Reason, Not Rhetoric Needed in Green Discussion

davesuecarter

I’m deeply immersed in public policy but do my best to steer clear of politics. After all, the National Bison Association has cultivated strong personal relationships during the past two decades with leaders on both sides of the political aisle. Bison is our National Mammal because Republicans and Democrats in Congress worked together over a four-year period. More recently, three Democratic and two Republican Senators sent a joint letter to USDA and FDA urging support for honest labeling of water buffalo in the marketplace.

Just as important, liberals and conservatives alike across the country have embraced the great taste and nutritional benefits of bison.

So, it’s with a bit of trepidation that I even mention three words generating a firestorm across the country: Green New Deal.

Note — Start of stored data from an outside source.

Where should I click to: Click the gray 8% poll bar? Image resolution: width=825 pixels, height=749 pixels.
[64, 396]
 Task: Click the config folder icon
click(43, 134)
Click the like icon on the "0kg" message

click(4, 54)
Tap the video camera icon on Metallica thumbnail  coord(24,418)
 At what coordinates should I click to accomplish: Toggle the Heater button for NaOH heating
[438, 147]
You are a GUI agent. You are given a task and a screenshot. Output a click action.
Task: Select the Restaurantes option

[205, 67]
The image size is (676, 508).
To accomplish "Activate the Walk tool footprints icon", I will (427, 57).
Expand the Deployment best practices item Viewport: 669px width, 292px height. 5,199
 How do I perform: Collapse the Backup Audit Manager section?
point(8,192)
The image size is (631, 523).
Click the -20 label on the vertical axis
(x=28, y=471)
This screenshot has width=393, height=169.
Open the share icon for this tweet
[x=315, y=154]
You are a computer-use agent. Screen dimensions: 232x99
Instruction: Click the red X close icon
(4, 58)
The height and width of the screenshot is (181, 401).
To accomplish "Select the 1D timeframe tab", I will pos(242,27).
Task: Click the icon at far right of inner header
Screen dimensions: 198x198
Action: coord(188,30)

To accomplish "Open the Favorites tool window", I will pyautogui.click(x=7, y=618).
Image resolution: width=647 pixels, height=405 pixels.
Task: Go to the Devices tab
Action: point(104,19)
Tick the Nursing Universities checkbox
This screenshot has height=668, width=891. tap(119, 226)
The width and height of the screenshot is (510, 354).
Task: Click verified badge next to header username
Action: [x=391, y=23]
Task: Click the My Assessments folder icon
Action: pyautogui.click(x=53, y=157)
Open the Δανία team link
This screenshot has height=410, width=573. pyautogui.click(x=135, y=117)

In barely a month, this phrase has emerged as a political lightning rod, with politicians, pundits and others speculating whether ice cream and hamburgers will disappear as flatulating cows are outlawed under a tidal wave of sweeping new laws and regulations.

Please: let’s not hunker down in silos of hardened opinions. An open, honest discussion about our role in climate change should be welcomed among the agriculture community. Rather than girding ourselves to argue over farting cows, let’s educate the public on the environmental benefits of bison and other grazing animals.

Bison ranchers are well positioned to stand at the forefront of that effort.

According to the United Nations Food and Agriculture Organization, grasslands comprise nearly 40 percent of the earth’s landmass. Closer to home, grasslands dominate most areas west of the Mississippi River, stretching from northern Mexico to the Yukon Flats. Those grasslands are  North America’s version of the Amazon Rain Forest, where  native vegetation filters carbon dioxide from the atmosphere and returns it to the soil.

Bison ranchers know that grasslands collapse without grazing ruminants. Our herds rebuild soil and provide wildlife habitat and open space, in addition to addressing the CO2 equation.

New scientific research is providing clear evidence that petri-dish grown fake meat comes with heavy environmental baggage. One study published in Frontiers in Sustainable Food Systems  last month documents the amount of energy required to produce meat-tasting protein in the laboratory. 

With a blizzard of misinformation and fear swirling around the discussions of climate and the environment, it’s time to take a lesson from our herds: Keep our heads down and face the storm.

Reason, not rhetoric, is on our side. Let’s sit down to discuss our commitment to environmental stewardship with anyone willing to listen. I’ll even buy the bison burger and ice cream sundae while we talk.